女の子のふと思いついてのヒいたような反応に分身の俺は訂正を入れるように戦車や戦闘機よりも優れている面を説明し、自分を除いた条件での仮定の話をした。



「いやもしかしてソレ、アメリカやソ連を想定して言ってる?」


「おう。大英帝国や大日本帝国が相手ならまあなんとか勝てるだろうし」


「いやいや…帝国時代の日本でも結構色んな土地を奪うぐらいには強かったんだけど…そもそも個人で大国相手に戦争とかありえない。頭おかし過ぎるでしょ」



女の子がツッコミを入れるように確認し、分身の俺は肯定しながらギリギリ大国の枠に入れなかった国を挙げると女の子は呆れたように返す。

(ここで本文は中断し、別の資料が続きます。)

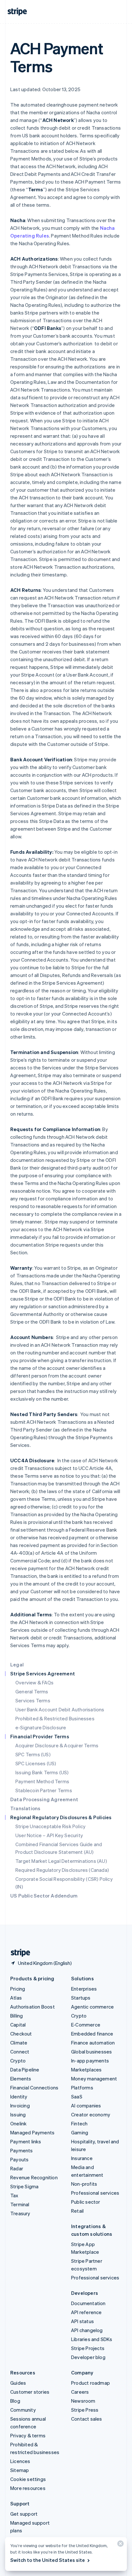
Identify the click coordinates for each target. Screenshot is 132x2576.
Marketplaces (86, 2069)
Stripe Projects (87, 2348)
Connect (19, 2051)
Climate (18, 2042)
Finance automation (93, 2042)
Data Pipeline (24, 2069)
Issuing (18, 2114)
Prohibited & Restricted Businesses (55, 1718)
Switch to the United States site (47, 2560)
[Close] (119, 2545)
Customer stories (29, 2392)
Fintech (79, 2123)
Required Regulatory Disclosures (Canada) (62, 1870)
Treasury (20, 2213)
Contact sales (86, 2419)
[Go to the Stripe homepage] (18, 1953)
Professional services (95, 2193)
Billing (16, 2015)
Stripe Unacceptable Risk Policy (50, 1826)
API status (82, 2321)
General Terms (31, 1691)
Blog (15, 2401)
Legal (17, 1664)
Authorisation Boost (32, 2006)
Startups (81, 1997)
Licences (20, 2461)
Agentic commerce (92, 2006)
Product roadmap (90, 2383)
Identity (19, 2096)
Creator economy (90, 2114)
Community (23, 2410)
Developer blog (88, 2357)
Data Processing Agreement (44, 1799)
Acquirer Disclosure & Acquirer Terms (56, 1745)
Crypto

「普通はそうならないだろうな。個人が大々的に国に宣戦布告しない限りは」


「ってか日本やイギリスが帝国だった時代に勝てる?あなた以外のマスタークラスが」


「物量以外でマスタークラスに勝てる要素が無いから勝てると思う。特に日本は土地が狭いから民間人を巻き込まずに爆撃なんて難しいだろ」


「…確かに」



分身の俺の適当な発言に女の子は俺を例外にして尋ね、状況を想定しながら話すと女の子が納得する。



「しかも上陸されたら倉庫とか狙われてどんどん物資が減っていくだろうから短期決戦で終わらせないといけないのに『たった一人の兵士を相手に国の全戦力を注ぎ込むだって?お前疲れてるから病院に行った方がいいよ』で、手遅れになる」


「うわー…ありそー…しかもソ連やアメリカならそうなってもなんとか物量で巻き返せそうだけど、日本だとなぁ…」


「多分大英帝国も大日本帝国も本腰を入れる頃にはお偉いさん達は本土から植民地に避難してソコの資源で巻き返そうとするだろうが…そうなったらもはや負けと一緒だし、勝ち目無くね?」


「確かに」



分身の俺が更に予想を続けると女の子は肯定的に呟いた後に同意するように返した。